If you don’t yet have someone in mind who might fit the bill, make a list of successful people in your community. Is there someone on that list whom you admire and respect? Ask her to lunch, to coffee, or simply ask for 30 minutes of her time to chat.
When you do decide to approach someone, make sure that you don’t go in blind – know what you want to ask. Explain what excites you about your service or product, be honest about your fears, and ask for feedback.
It is rarely a good idea to make a hard and formal request for mentoring upfront, like “Will you be my mentor?” Such relationships blossom on their own. A mentor-mentee relationship takes time to grow, so start by asking for simple advice on one project or problem, and move on from there.
When you do locate a good mentor, he will serve as an example, a sounding board and, ultimately, a friend. Done well, mentorship is rewarding for both of you. It’s important to nurture the relationship, so find fun ways to meet regularly, even without a business agenda.
Mentoring has had such a profound impact on my life and Virgin’s success that I feel it’s paramount to any promising businessperson’s journey. As I have written before, I attribute much of the success of Virgin Atlantic to my relationship with my own mentor, Sir Freddie Laker, the founder of Laker Airways. I wouldn’t have gotten anywhere in the airline industry without Freddie’s down-to-earth wisdom.
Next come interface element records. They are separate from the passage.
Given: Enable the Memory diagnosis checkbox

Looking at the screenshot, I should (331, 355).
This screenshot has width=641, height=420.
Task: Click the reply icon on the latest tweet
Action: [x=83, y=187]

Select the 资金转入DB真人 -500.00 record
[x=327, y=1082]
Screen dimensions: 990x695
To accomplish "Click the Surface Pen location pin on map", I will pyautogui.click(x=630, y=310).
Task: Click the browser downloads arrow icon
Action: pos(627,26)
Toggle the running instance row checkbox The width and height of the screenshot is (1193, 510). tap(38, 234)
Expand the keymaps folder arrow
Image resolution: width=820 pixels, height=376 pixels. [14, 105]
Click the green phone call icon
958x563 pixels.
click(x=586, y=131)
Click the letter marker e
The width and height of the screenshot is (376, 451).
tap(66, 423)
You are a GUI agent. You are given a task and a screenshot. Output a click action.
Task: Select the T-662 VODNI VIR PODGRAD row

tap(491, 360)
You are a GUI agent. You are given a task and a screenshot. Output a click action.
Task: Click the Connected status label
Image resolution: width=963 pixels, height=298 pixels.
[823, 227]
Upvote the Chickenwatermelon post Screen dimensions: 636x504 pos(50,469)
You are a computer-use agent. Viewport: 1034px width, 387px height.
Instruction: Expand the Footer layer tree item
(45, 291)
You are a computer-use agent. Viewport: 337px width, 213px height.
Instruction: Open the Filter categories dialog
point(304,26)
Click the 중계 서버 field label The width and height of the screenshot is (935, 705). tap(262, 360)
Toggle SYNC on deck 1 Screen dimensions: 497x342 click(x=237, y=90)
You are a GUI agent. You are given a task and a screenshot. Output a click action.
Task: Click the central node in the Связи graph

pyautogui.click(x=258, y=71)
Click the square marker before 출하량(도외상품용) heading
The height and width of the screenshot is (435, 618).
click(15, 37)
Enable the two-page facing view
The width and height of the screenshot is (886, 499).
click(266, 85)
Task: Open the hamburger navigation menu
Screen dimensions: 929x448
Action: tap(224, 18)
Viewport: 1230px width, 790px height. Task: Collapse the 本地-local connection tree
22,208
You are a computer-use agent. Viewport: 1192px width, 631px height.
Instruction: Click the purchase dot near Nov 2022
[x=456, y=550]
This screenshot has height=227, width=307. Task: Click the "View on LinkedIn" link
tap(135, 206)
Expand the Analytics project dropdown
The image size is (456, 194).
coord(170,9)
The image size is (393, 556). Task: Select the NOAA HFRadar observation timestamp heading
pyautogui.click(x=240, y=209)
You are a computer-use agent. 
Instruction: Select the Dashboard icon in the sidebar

He was actually the one who told me to make myself the face of the company – a piece of advice that has influenced my entire approach to business.
If you are in a position to share the skills you have learned, you should give back by becoming a mentor yourself. Finding success is hard work, and entrepreneurs could use a little help along the way.
As the American businessman Zig Ziglar once said: “A lot of people have gone further than they thought they could because someone else thought they could.” So get out there and find the right mentor to help you along the path to success.